Apakah basmalah itu merupakan bagian yang harus dibaca atau boleh
ditinggalkannya? Apakah semua bacaan yang dibaca secara nyaring atau lemah pada
tempatnya adalah wajib atau sunah?.Berikut ini adalah pendapat dari empat imam
mazhab mengenai kewajiban membaca al-fatihah dalam Shalat yakni sebagai
berikut:
1. Menurut imam Hanafi
Membaca Al-fatihah dalam shalat fardhu tidak diharuskan, dan membaca bacaan
apa saja dari Al-Qur’an itu boleh, berdasarkan al-Qur’an surat Muzammil
ayat 20:
Artinya:
“ Bacalah apa yang mudah bagimu dari Al-Qur’an”

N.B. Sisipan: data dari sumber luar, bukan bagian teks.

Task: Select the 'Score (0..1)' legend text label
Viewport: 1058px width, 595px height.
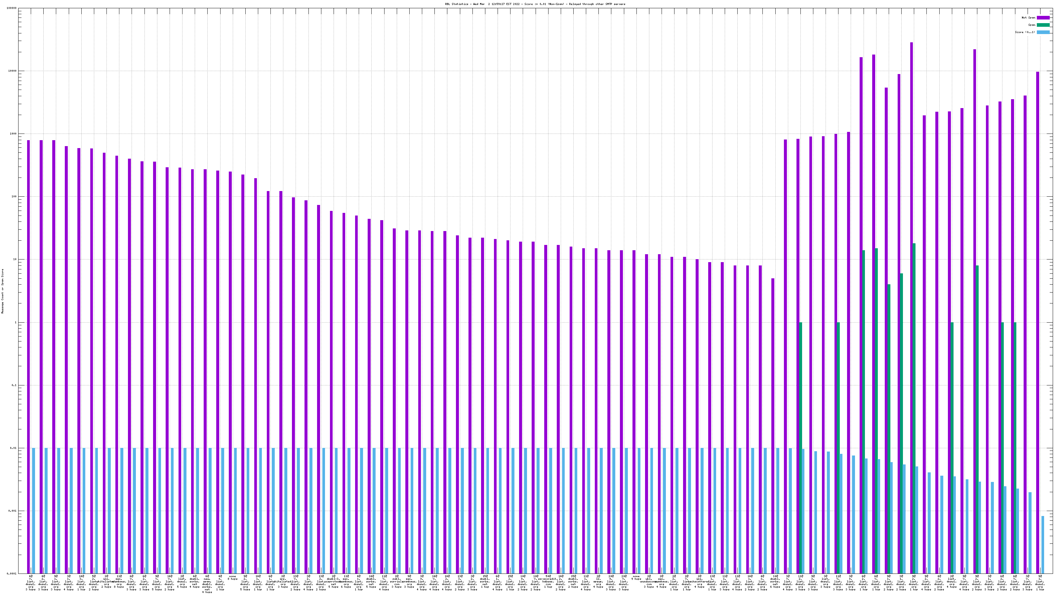Action: [1025, 32]
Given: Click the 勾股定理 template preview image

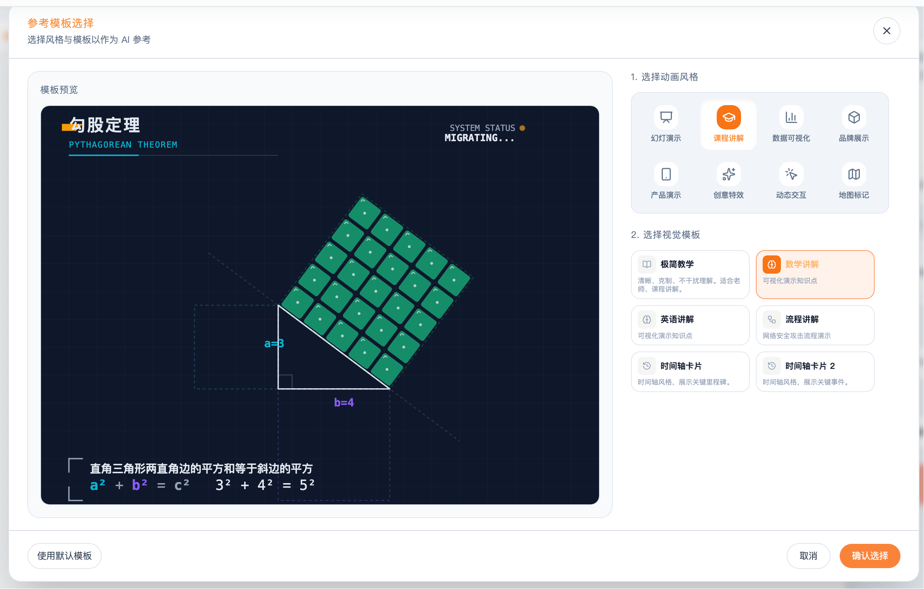Looking at the screenshot, I should 320,305.
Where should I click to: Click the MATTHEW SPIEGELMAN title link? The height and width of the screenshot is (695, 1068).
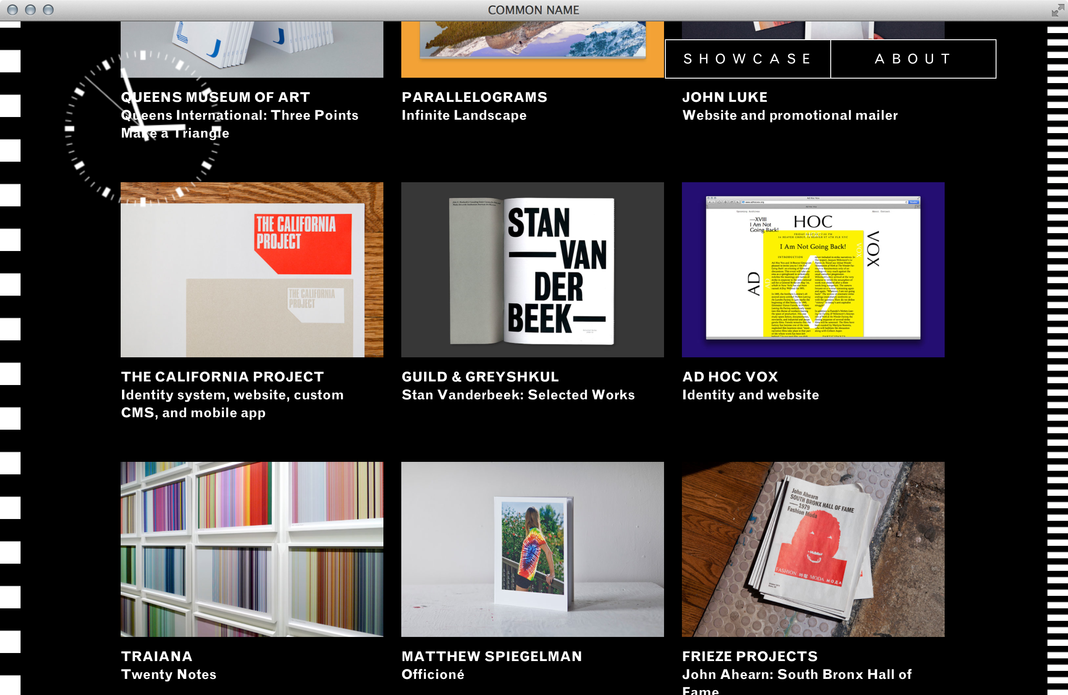492,656
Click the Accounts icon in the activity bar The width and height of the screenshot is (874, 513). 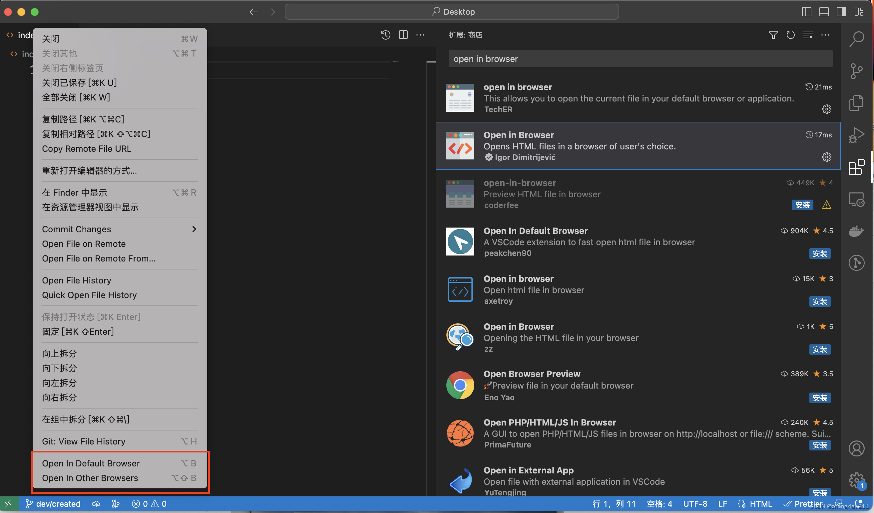[x=856, y=449]
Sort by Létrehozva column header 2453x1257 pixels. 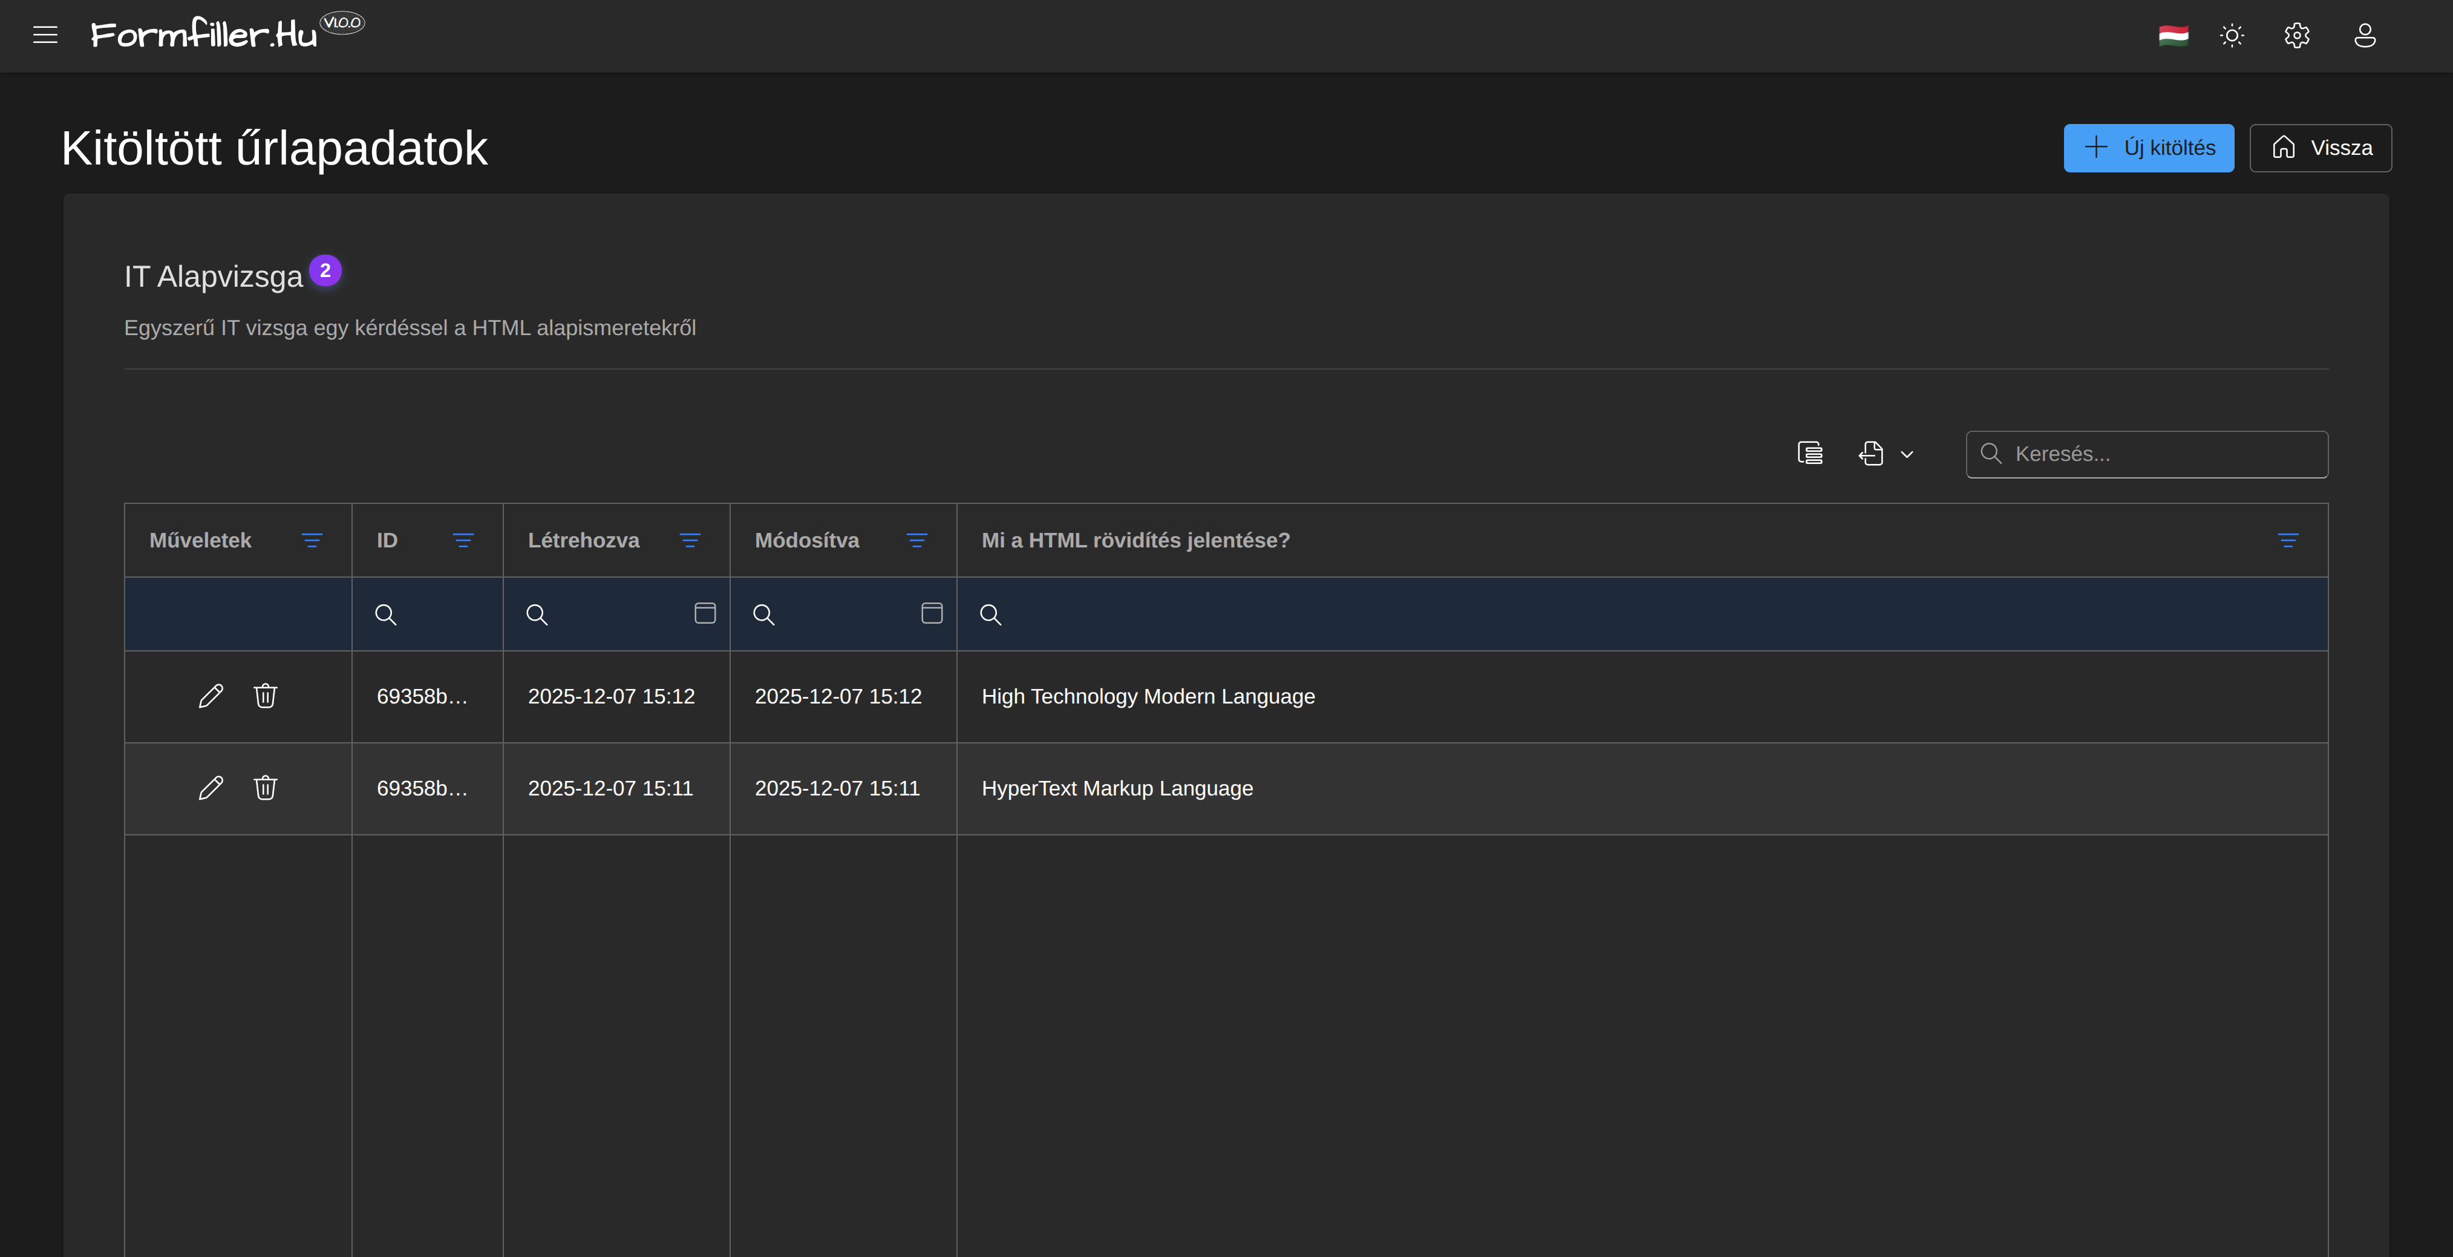tap(584, 540)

Membaca Al-Fatihah itu hanya diwajibkan pada dua rakaat pertama,
sedangkan pada rakaat ketiga pada shalat Magrib, dan dua rakaat terakhir pada
shalat isya’ dan Ashar kalau mau bacalah. bila tidak, bacalah Tasbih, atau
diam. Boleh meninggalkan basmalah, karena ia tidak termasuk bagian dari
surat. Dan tidak disunnahkan membacanya dengan keras atau pelan. Orang yang
shalat sendiri ia boleh memilih, apakah mau didengar sendiri (membaca dengan
perlahan) atau mau didengar orang lain (membaca dengan keras), dan bila suka
membaca secara sembunyi-sembunyi, bacalah dengannya.[6]
Ulama Hanafiyah berpendapat bahwa makmum tidak
wajib membaca fatihah, baik pada shalat sir maupun salat jahar. Kalaupun makmum membacanya,
makruh tahrim. Sarkhasi berkata. “ menurut pendapat beberapa orang sahabat,
salat makmum itu rusak, Diantara sahabat nabi yang berpendapat demikian adalah
Zaid bin Sabit dan Sa’ad bin abi Waqas.”Dalam syarah al-hidayah, diceritakan
bahwa Muhammad (seorang sahabat Abu Hanifah) berpendapat bahwa makmum lebih baik tidak membaca fatihah
untuk ihtiat.[7]
Ulama Hanafiyah mengambil
dari quran surat al-araf 7-204, artinya: “Dan apabila dibacakan quran, maka
dengarlah dan diamlah, mudah-mudahan kamu sekalian mendapat rahmat.” Ulama
Hanafiyah mengambil hadis yang diantaranya diriwayatkan oleh Abu Hanifah dari
Abdullah bin Syaddad dari Jabir ra. Dari Nabi saw beliau bersabda: “ barang
siapa salat dibelakang imam, maka bacaan imam adalah juga bacaannya.”Adapun
qiyas, maka mereka mengatakan.” Andaikata membaca fatihah itu wajib atas
makmum, tentulah tidak gugur dari orang masbuq, sebagaimana juga
rukun-rukun yang lain. Lalu mereka mengqiyaskan bacaan makmum kepada bacaan
masbuq, mengenai gugurnya hukum membaca, maka berarti ia tidak disyariatkan
dan mengerjakan yang tidak disyariatkan adalah makruh.[8]
2.
Imam
Syafi’i
Menurut imam Syafi’I membaca Al-Fatihah itu adalah wajib pada
setiap rakaat tidak ada bedanya, baik pada dua rakaat pertama maupun pada
rakaat terakhir, baik pada shalat pardu maupun shalat sunnah. Basmalah
itu merupakan bagian dari surat, yang tidak boleh ditinggalkan dalam keadaan
apapun. Dan harus dibaca dengan suara keras pada shalat shubuh dan dua rakaat
yang pertama pada shalat Magrib dan Isya’, selain rakat tersebut harus dibaca
dengan pelan. kedua sebagaimana juga disunnahkan membaca surat Al-Qur’an setelah membaca Al-Fatihah pada dua rakaat
yang pertama saja.[9] Dan Ulama
Syafi’iyah berpendapat bahwa makmum wajib membaca fatihah saja bila salat jahiriyah,
dan membaca fatihah beserta surat bila salat sirriyah.[10]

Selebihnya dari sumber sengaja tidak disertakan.